> _WHAT IS BEING ASKED_: Please report every line in the entries that contains the string "Choose".

> _Saved entries_:
● ● ●

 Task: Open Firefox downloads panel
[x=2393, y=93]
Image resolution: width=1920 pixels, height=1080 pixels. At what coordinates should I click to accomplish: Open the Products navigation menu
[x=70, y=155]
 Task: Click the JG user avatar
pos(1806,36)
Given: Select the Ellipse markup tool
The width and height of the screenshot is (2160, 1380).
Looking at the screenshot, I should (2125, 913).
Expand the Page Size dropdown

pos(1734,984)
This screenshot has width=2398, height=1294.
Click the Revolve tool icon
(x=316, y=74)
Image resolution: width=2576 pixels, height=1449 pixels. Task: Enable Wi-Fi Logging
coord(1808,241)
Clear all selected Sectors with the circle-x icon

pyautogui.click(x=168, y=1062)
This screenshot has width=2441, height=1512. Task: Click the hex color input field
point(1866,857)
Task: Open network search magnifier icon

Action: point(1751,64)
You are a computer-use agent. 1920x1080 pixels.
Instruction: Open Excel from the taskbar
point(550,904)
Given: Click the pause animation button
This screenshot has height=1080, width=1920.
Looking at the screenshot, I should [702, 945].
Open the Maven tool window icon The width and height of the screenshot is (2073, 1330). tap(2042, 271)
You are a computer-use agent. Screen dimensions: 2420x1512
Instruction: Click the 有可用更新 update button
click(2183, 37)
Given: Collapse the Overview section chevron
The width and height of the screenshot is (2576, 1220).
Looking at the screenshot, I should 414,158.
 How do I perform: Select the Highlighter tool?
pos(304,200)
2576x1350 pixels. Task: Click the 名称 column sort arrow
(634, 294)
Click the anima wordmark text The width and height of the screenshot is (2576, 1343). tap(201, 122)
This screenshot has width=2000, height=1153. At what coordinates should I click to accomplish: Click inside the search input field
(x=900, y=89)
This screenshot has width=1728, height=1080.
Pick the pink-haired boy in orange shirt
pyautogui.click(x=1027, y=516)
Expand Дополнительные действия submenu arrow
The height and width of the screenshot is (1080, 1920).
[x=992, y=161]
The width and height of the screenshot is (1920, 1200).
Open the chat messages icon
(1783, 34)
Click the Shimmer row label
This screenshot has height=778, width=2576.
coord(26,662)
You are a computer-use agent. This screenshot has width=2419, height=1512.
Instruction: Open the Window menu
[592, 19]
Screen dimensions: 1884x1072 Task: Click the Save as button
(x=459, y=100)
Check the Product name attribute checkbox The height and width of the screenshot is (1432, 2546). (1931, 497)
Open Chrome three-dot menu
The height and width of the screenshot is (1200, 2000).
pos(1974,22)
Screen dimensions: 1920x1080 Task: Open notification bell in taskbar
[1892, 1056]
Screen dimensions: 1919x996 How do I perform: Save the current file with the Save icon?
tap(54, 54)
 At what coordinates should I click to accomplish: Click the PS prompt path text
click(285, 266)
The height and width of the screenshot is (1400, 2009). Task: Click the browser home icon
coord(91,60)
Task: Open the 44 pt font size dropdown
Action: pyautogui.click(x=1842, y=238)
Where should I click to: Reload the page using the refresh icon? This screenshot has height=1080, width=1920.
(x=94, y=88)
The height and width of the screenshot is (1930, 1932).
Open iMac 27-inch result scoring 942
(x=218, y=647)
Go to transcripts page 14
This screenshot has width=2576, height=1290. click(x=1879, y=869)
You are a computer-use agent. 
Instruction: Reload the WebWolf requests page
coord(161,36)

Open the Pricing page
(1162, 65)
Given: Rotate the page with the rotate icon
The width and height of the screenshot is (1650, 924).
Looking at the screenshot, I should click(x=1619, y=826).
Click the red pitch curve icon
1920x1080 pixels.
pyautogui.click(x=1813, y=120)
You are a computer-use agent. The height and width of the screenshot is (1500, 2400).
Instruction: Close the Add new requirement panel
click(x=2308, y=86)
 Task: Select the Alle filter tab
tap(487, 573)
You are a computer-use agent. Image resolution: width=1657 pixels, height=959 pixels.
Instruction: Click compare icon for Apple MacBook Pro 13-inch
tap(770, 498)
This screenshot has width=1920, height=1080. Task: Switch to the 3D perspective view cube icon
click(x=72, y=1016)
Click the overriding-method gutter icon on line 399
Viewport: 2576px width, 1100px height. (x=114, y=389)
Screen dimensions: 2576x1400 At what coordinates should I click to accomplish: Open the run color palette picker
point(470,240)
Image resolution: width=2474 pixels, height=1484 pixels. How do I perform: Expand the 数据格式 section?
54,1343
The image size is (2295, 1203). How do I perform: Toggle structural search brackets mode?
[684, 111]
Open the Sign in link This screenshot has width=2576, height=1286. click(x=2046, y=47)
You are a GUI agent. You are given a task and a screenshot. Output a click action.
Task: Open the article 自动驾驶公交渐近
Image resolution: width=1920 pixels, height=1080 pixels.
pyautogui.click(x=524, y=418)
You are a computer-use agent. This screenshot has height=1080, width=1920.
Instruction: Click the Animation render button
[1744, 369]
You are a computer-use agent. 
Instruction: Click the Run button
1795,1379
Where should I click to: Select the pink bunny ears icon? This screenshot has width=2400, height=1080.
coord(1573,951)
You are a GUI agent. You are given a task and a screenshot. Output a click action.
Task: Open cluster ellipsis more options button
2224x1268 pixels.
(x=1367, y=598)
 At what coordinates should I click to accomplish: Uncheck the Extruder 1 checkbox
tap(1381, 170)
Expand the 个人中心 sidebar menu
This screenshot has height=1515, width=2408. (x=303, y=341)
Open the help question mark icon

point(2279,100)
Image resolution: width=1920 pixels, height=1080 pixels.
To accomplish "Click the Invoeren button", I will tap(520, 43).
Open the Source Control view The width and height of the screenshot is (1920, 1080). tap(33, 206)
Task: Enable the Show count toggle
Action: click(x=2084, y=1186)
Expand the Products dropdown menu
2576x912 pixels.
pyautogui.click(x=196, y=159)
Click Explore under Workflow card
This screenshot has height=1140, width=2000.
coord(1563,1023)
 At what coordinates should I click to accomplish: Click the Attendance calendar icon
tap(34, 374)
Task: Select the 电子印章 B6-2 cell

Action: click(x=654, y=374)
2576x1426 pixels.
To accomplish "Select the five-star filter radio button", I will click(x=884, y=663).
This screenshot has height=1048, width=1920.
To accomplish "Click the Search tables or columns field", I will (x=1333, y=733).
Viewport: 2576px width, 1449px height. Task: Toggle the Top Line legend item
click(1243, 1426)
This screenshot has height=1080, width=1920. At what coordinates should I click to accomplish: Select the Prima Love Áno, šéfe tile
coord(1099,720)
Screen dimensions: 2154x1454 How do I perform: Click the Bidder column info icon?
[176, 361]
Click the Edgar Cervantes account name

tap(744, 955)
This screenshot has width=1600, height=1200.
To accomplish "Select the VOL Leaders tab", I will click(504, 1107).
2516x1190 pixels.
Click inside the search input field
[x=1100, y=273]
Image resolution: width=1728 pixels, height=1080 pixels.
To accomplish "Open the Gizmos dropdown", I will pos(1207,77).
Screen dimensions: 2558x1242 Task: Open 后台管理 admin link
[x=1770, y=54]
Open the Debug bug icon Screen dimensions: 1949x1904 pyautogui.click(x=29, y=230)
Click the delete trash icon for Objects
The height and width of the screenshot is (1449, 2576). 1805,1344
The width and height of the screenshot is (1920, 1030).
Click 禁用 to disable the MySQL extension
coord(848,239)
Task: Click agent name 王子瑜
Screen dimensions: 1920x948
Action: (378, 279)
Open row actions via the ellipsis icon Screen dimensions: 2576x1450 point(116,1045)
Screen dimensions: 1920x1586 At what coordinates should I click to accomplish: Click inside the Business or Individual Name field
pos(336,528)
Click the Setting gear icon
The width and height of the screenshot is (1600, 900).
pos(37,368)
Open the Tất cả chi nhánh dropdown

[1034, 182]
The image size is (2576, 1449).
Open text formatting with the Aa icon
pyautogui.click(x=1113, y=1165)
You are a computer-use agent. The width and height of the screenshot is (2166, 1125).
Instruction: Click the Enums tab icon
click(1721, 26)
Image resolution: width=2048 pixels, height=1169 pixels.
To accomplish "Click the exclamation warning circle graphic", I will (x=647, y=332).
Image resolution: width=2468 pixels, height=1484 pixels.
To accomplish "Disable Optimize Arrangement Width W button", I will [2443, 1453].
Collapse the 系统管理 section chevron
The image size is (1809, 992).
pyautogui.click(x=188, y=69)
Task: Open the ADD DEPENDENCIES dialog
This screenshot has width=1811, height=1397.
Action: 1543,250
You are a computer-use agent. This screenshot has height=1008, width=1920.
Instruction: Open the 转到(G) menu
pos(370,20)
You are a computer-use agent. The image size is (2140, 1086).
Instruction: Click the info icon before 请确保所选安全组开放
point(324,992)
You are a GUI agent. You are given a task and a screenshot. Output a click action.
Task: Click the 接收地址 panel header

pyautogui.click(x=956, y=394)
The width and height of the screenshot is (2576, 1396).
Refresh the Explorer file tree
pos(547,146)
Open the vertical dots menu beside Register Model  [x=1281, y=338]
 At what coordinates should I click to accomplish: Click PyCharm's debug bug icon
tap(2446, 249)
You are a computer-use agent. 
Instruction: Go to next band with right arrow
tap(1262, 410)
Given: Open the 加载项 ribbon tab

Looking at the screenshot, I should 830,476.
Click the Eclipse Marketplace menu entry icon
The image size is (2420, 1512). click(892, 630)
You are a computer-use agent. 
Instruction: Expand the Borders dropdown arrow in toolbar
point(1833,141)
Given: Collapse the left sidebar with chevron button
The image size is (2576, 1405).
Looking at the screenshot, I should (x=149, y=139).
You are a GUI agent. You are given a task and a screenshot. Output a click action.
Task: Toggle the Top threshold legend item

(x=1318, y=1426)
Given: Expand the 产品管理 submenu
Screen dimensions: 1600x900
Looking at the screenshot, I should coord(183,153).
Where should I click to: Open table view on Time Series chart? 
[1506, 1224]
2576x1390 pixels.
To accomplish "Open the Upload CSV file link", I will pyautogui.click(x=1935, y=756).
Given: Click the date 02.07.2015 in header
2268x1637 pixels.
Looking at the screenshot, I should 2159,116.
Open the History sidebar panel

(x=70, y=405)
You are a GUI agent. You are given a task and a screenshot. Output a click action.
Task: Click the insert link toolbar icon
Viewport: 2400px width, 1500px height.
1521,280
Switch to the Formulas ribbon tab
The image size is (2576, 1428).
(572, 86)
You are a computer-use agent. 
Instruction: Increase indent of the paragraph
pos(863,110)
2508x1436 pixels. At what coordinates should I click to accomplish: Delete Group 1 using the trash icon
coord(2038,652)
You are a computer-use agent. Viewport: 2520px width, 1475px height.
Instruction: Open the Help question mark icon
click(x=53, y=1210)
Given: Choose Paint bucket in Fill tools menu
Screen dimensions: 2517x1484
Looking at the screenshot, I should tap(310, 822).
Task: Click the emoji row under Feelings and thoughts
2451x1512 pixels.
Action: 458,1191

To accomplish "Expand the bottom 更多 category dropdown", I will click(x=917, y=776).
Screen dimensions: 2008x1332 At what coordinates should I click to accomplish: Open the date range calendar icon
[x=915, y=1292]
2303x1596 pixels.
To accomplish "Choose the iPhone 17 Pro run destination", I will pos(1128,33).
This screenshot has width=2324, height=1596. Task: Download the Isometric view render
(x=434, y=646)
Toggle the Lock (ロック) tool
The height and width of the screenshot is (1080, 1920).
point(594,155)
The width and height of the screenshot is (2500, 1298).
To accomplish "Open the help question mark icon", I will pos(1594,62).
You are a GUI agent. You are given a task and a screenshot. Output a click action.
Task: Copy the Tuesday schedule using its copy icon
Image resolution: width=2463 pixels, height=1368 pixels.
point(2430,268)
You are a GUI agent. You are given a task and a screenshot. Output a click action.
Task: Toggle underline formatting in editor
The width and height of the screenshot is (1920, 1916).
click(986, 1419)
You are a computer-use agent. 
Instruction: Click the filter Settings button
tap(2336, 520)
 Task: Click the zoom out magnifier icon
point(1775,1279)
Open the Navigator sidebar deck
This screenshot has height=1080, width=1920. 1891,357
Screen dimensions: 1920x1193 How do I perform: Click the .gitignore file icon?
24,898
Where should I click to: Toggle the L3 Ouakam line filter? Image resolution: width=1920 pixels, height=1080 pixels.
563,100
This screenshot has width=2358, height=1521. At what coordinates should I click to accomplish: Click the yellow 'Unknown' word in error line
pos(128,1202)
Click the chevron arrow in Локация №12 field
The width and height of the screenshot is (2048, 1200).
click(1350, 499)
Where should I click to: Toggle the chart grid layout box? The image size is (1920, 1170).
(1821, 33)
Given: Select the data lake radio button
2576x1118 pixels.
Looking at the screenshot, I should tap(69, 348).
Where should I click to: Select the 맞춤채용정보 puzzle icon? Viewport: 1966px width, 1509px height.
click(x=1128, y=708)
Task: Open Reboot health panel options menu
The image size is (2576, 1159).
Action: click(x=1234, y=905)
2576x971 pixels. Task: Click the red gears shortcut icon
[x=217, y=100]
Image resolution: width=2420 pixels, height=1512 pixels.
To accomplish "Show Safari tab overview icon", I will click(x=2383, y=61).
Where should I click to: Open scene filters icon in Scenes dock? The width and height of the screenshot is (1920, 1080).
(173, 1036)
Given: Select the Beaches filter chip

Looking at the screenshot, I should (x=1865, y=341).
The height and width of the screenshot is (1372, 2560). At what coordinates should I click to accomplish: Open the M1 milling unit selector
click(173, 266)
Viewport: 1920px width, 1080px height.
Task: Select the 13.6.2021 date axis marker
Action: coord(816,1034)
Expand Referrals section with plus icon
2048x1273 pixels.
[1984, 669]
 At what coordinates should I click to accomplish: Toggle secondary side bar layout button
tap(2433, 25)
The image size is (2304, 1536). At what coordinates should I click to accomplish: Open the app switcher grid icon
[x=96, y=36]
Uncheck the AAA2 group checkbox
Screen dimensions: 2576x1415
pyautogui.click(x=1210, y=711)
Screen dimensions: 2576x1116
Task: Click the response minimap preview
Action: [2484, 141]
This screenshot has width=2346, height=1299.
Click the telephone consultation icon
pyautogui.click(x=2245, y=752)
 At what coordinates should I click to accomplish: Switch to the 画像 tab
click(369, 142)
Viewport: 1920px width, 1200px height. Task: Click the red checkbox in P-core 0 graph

● ● ●

> _ANSWER BOX_:
Given: Choose Paint bucket in Fill tools menu
To accomplish "Choose the iPhone 17 Pro run destination", I will pos(1128,33).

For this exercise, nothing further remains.